Dominique stopped at reception and smiled at the young nurse who had predicted rain. ‘Might it be possible to have a word with the director?’
The director was a square-shaped woman in her middle forties, who wore a charcoal-grey skirt and white blouse. Hair streaked with silver was drawn back into a neat bun at the back of her head. She was evidently not the same director who had come to Anne-Laure’s house twenty-three years previously. She had a pleasant face and smiled warmly as she rose from behind her desk to shake Dominique’s hand. ‘You’re a friend of Anne-Laure’s.’ It was a statement rather than a question, so Dominique didn’t contradict her. On the wall behind the desk she noticed a framed portrait of the director painted by Alice. It was a good likeness. The director waved her into the seat opposite. ‘How can I help you?’
Dominique sat down and came straight to the point. ‘The family would like to know who has been covering the cost of Alice’s treatment all these years.’
The director frowned. ‘I’m not sure I understand. You mean they don’t know?’
‘No, they don’t.’
The director sat back, clearly surprised and considering how she should respond. ‘Well, I’m afraid I wouldn’t be at liberty to say, even if I wanted to. This is a private clinic. Our funding is confidential.’ She lifted her shoulders in a shrug of consternation. ‘And what difference would it make now, after all this time? That little girl’s life has shone more brightly than any of us ever dared to hope. But the light is fading now, and she’ll be gone within the month.’
The wind had stiffened by the time Dominique stepped back out into the car park, and leaves were falling like snow from the tall chestnut trees that were lined up along the outer wall.

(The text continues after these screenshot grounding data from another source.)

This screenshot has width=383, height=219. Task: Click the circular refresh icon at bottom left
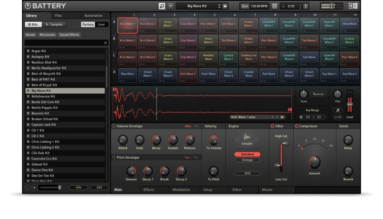[27, 188]
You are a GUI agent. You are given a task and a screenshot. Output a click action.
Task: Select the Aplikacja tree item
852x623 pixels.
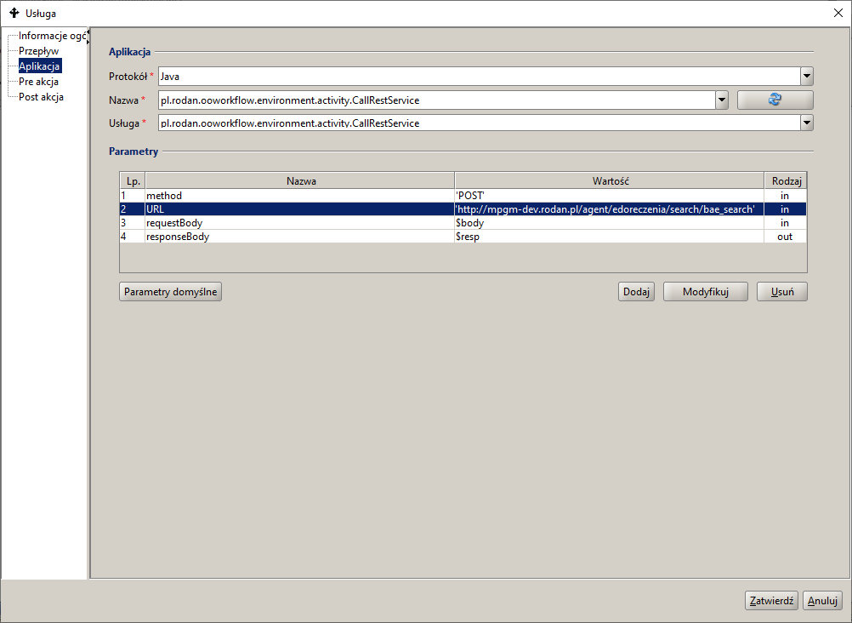coord(40,66)
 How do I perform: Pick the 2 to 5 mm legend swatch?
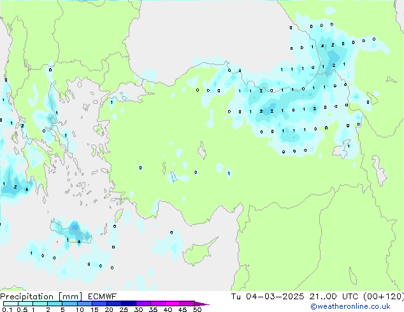[x=55, y=304]
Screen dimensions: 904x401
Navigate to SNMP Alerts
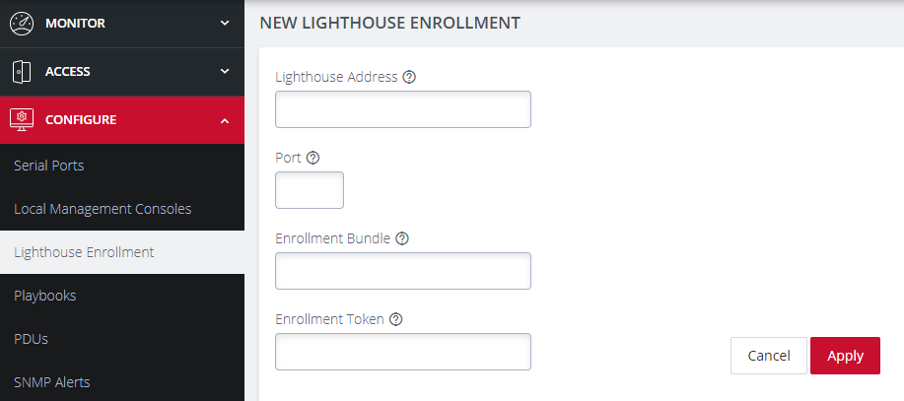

She could see no sign of the cedars from which the clinic had taken its name, and she slipped behind the wheel of her car to sit for some minutes in thoughtful silence. She reached into her jacket pocket for her phone and tapped the Contacts icon. After entering the name ‘Bouthet’, she sat looking at the contact details which had materialised on her screen, and had a momentary flutter of regretful recollection. Then she tapped the number to autodial.